PATHOPHYSIOLOGY OF PARAPNEUMONIC EFFUSION
IT is important to understand the pathophysiology of parapneumonic effusions. It is to prevent the complications associated with the organization of the effusion that determine how we manage parapneumonic effusions. It is not true that an uncomplicated effusion is any more difficult to sterilize than a pneumonia. Antibiotic penetration of the pleural space is very good.
An effusion evolves in
three phase. The initial phase is the accumulation of a small,
sterile effusion caused by the infection contiguous to the pleural space.
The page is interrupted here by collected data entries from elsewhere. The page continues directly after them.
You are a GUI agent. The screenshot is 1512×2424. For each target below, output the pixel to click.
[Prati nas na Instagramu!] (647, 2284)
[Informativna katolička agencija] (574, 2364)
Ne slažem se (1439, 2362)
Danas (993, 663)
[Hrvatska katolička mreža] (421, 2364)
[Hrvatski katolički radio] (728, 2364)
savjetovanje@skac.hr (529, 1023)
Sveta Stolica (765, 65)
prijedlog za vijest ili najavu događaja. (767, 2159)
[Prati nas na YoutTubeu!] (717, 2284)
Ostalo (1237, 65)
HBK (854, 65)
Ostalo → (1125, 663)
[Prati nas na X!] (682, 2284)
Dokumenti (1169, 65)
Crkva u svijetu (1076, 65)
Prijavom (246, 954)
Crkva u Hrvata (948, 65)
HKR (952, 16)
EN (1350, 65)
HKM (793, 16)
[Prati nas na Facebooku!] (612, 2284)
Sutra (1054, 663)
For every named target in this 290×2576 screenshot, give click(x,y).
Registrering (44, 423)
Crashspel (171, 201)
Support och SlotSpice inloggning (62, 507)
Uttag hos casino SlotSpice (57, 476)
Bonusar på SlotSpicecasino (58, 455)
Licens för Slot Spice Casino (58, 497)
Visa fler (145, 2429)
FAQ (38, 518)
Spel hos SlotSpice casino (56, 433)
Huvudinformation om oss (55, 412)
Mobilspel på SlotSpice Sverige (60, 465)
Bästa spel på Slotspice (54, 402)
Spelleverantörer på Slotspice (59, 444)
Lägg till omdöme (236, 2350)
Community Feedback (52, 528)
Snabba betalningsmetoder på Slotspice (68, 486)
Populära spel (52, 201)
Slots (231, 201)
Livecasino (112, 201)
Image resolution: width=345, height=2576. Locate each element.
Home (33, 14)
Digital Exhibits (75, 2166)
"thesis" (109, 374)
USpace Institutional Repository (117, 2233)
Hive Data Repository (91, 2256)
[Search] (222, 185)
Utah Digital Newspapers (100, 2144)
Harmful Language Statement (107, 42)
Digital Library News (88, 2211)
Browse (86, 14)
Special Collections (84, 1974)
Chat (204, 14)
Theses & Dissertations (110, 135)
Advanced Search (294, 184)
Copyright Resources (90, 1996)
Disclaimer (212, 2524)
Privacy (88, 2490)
Fortunately, many parapneumonic effusions do not progress beyond this stage and resolve as the pneumonia resolves.
The second stage occurs if bacteria and polymorphs enter the pleural fluid. The inflammatory response causes fibrin to be deposited along the visceral and parietal pleura that can lead to
loculation. Associated with this inflammation, the LDH rises while the pH and glucose fall.
If the fluid is
not drained, the
third stage will occur. Fibroblasts move in organizing the fluid into a pleural peel, making removal of fluid by a needle impossible. This pleural fluid will encase or trap the lung permanently impairing its ability to function. If the effusion is still infected, it will act as an
abscess. It then can drain through the chest wall, or disastrously into a bronchus forming a life threatening
broncho-pleural fistula.
If an effusion is noticed with a pneumonia, a lateral decubitus should be ordered as soon as possible. If it forms a layer greater than 10 ml in depth, a thoracentesis should be done on an urgent basis before the fluid has a chance to organize. The fluid should always be sent for glucose, LDH, total protein, pH, cell count, culture and gram stain. The pH can be obtained by sending the fluid to the lab in an arterial blood kit. If clinically warranted, fluid can be sent for amylase, TB, fungus and cytology.